* [Quoted passage]
Skip to content

Rule PERF002

Avoid multiple getOrCreate() calls — use getActiveSession() instead

Severity

🟡 MEDIUM — Moderate performance impact.

PySpark version

Compatible with PySpark 3.0 and later.

Information

SparkSession.builder.getOrCreate() is expensive: it checks whether a session already exists and, if not, initializes a new one. Calling it multiple times throughout a codebase causes repeated overhead and makes session lifecycle management unclear.

  • Each getOrCreate() call acquires a lock and inspects the session registry
  • Scattering getOrCreate() across modules makes it impossible to know which call actually created the session
  • SparkSession.getActiveSession() returns the already-running session without any initialization cost and returns None if no session exists, making the dependency explicit

This rule fires when more than one getOrCreate() call is found in the same file.

Best practices

  • Call getOrCreate() exactly once at the entry point of your application
  • Everywhere else, retrieve the session with SparkSession.getActiveSession() or pass it as a parameter

Example

Bad:

# module_a.py
spark = SparkSession.builder.getOrCreate()

# module_b.py
spark = SparkSession.builder.getOrCreate()  # unnecessary second call

Good:

# entry_point.py
spark = SparkSession.builder.getOrCreate()

# module_b.py
spark = SparkSession.getActiveSession()

* [What to do]
a - Sum up the rule page in two sentences.
b - Echo the rule page word for word, starting with "SparkSession.builder.getOrCreate() is expensive: it" and going on through "the same file.".
The material that comes next has no connection to the rule page.

* [Record excerpts]
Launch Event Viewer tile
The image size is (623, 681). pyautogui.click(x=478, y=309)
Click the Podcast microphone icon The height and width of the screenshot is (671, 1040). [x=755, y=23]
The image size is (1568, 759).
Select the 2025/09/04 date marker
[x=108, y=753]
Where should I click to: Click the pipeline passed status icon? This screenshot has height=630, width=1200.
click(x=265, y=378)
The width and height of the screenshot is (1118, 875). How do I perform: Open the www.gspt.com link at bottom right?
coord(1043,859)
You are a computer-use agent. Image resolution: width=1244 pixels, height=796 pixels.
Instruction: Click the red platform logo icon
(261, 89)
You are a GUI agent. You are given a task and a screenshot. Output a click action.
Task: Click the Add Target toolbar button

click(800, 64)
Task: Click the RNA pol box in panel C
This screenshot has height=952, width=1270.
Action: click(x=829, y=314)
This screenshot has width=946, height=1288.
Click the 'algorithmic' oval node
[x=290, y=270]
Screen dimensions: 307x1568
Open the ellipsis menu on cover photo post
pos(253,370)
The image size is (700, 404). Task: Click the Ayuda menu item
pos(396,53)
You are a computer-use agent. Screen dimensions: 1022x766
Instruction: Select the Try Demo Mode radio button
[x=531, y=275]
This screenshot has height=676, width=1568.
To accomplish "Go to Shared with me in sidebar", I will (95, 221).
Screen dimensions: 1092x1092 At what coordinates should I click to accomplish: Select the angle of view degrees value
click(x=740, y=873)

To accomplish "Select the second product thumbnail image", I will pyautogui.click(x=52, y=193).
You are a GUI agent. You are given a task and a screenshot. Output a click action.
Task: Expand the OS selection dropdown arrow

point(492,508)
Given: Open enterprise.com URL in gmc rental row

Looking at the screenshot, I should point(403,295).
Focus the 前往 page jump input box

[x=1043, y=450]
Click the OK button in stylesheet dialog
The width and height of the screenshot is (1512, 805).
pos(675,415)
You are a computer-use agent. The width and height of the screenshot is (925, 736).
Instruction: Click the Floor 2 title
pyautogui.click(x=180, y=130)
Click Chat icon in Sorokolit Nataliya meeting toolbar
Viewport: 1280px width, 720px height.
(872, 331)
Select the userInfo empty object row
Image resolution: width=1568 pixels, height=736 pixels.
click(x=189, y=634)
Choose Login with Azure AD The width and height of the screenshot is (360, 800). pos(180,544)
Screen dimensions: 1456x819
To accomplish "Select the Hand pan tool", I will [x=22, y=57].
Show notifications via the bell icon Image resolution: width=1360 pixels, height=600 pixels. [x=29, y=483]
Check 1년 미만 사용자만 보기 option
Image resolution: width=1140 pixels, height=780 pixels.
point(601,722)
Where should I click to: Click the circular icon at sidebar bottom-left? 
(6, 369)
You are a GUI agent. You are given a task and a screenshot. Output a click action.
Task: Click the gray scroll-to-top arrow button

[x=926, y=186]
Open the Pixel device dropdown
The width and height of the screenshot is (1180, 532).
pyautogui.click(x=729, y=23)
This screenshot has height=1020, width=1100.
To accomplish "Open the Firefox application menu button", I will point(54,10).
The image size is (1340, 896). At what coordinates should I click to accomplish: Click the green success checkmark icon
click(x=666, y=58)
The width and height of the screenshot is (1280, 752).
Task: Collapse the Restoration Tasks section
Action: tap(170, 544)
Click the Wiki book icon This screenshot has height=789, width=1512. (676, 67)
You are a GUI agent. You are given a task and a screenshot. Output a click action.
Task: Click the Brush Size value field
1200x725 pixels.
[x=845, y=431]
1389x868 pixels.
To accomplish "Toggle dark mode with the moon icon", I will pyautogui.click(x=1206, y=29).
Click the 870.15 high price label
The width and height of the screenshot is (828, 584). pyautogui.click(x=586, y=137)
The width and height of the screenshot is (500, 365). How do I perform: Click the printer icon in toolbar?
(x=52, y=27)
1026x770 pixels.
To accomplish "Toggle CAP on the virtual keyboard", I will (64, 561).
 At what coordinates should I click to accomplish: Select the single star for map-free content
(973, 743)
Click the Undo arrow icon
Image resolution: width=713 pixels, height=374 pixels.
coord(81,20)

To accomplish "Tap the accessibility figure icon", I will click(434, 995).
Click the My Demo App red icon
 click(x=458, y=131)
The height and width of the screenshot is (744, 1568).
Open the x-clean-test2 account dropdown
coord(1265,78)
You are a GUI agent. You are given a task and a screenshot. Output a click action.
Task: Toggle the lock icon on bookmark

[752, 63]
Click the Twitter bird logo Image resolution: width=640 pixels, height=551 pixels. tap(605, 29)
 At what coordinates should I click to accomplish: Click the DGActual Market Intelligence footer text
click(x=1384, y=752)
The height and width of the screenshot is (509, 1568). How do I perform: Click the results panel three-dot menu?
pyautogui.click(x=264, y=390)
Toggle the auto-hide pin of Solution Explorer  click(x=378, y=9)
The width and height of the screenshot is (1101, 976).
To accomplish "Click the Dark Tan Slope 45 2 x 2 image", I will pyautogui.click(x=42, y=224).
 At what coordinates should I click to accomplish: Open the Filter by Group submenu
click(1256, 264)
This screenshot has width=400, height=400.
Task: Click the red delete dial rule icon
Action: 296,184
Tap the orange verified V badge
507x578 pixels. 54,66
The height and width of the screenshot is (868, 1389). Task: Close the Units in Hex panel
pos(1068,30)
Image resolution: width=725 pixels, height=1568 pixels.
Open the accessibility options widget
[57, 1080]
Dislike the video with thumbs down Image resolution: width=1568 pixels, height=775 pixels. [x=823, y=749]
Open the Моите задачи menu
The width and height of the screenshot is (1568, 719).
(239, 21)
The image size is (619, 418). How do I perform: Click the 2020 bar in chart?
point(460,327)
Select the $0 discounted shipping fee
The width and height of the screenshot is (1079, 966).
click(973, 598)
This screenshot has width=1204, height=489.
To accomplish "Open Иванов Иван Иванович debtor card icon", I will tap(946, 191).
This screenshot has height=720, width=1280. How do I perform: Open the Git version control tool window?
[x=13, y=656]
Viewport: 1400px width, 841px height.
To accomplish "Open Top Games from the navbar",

* [The replies]
a - Calling SparkSession.builder.getOrCreate() more than once is costly, because each call acquires a lock and inspects the session registry, and scattered calls make it impossible to know which one actually created the session. The rule fires when a file has more than one such call, and it advises calling getOrCreate() exactly once at the entry point and using SparkSession.getActiveSession() or passing the session as a parameter everywhere else.

b -
SparkSession.builder.getOrCreate() is expensive: it checks whether a session already exists and, if not, initializes a new one. Calling it multiple times throughout a codebase causes repeated overhead and makes session lifecycle management unclear.

  • Each getOrCreate() call acquires a lock and inspects the session registry
  • Scattering getOrCreate() across modules makes it impossible to know which call actually created the session
  • SparkSession.getActiveSession() returns the already-running session without any initialization cost and returns None if no session exists, making the dependency explicit

This rule fires when more than one getOrCreate() call is found in the same file.